Saved entries:

--- START ---

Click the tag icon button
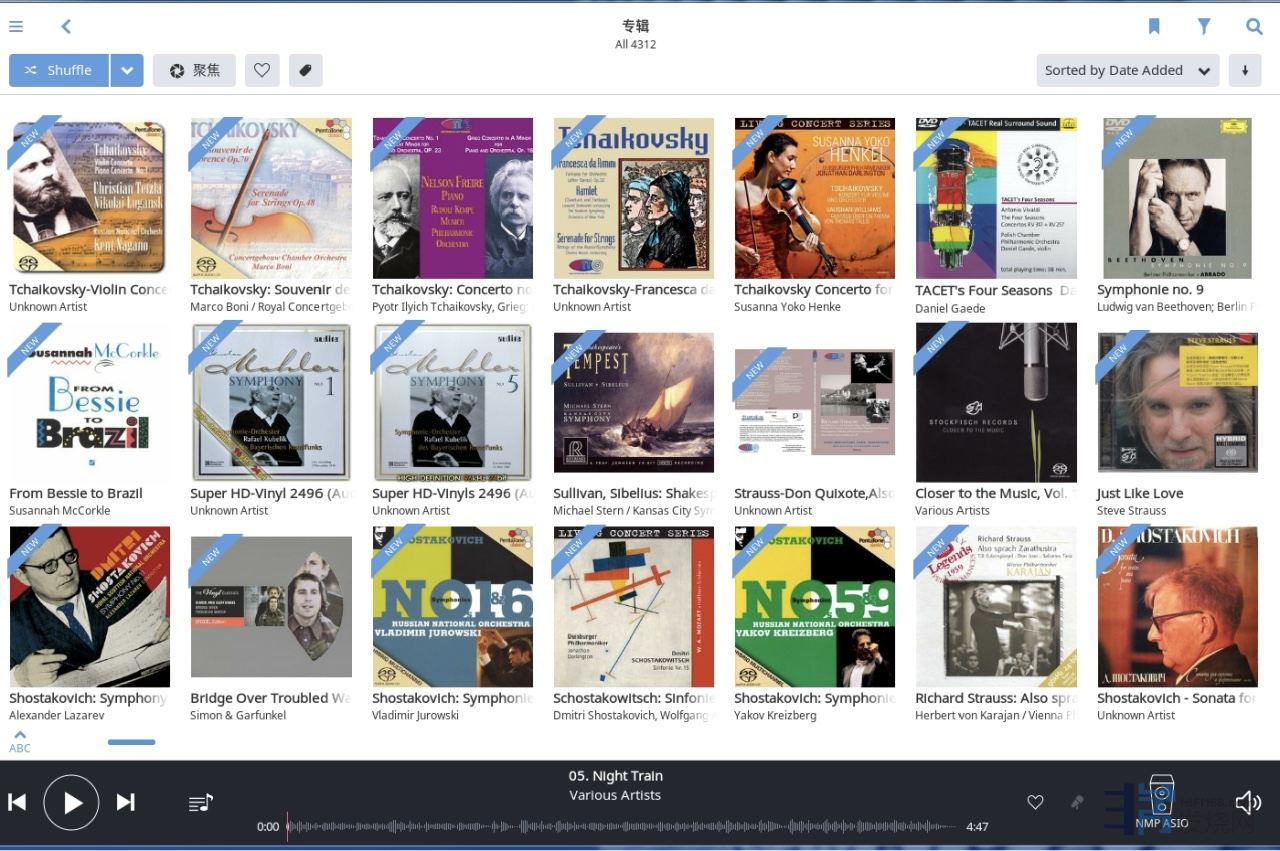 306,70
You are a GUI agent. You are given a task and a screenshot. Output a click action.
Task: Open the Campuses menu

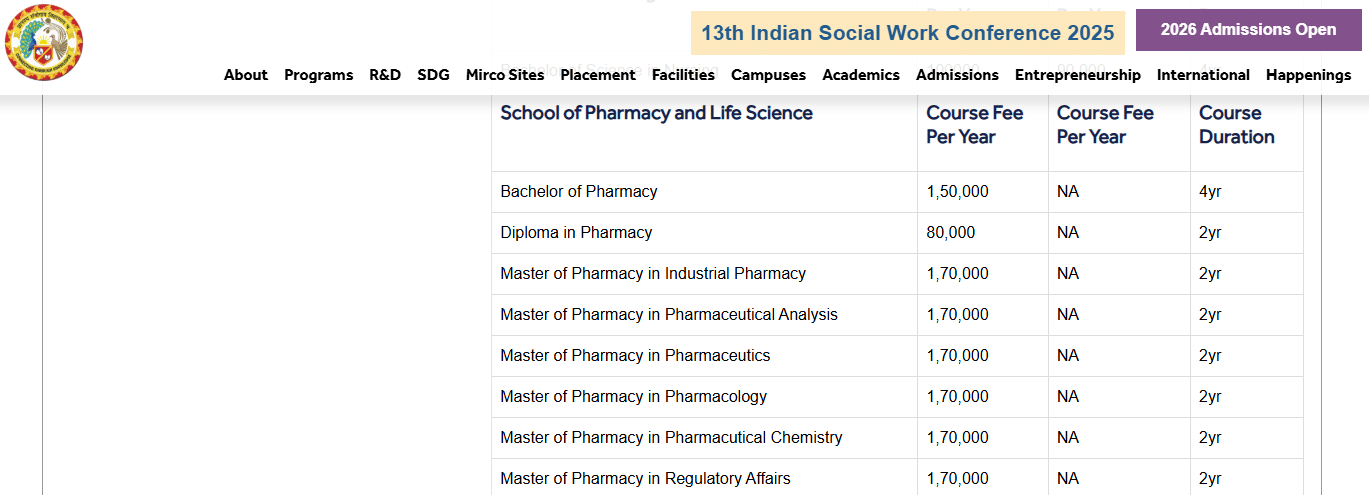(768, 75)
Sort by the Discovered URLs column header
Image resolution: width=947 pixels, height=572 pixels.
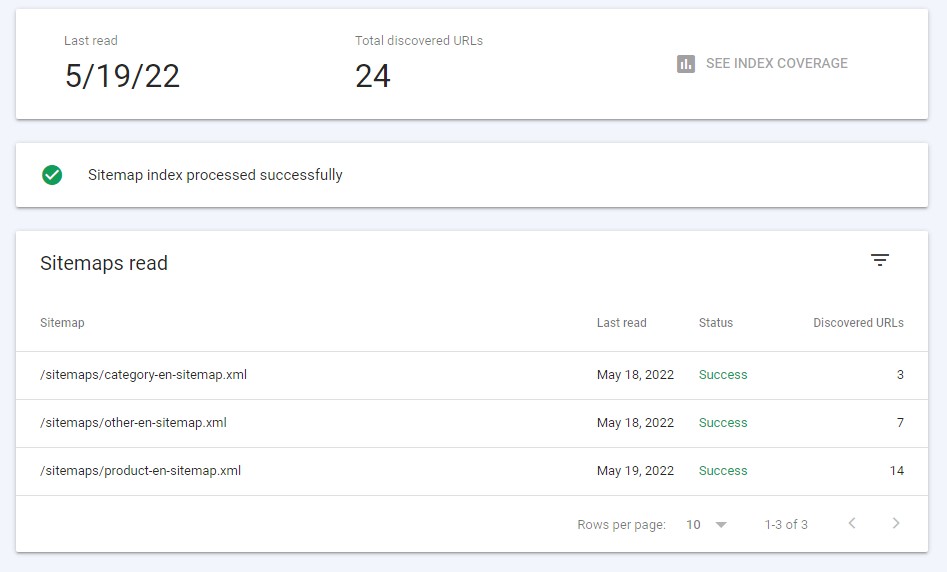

--- END ---

**Work to be completed:** Begin at the line containing "Task: Open the Campuses menu" and transcribe exactly every line through the end of the records, both ends included, leaving the pictures out.

**Response below:**
Task: Open the Campuses menu

(768, 75)
Sort by the Discovered URLs column header
Image resolution: width=947 pixels, height=572 pixels.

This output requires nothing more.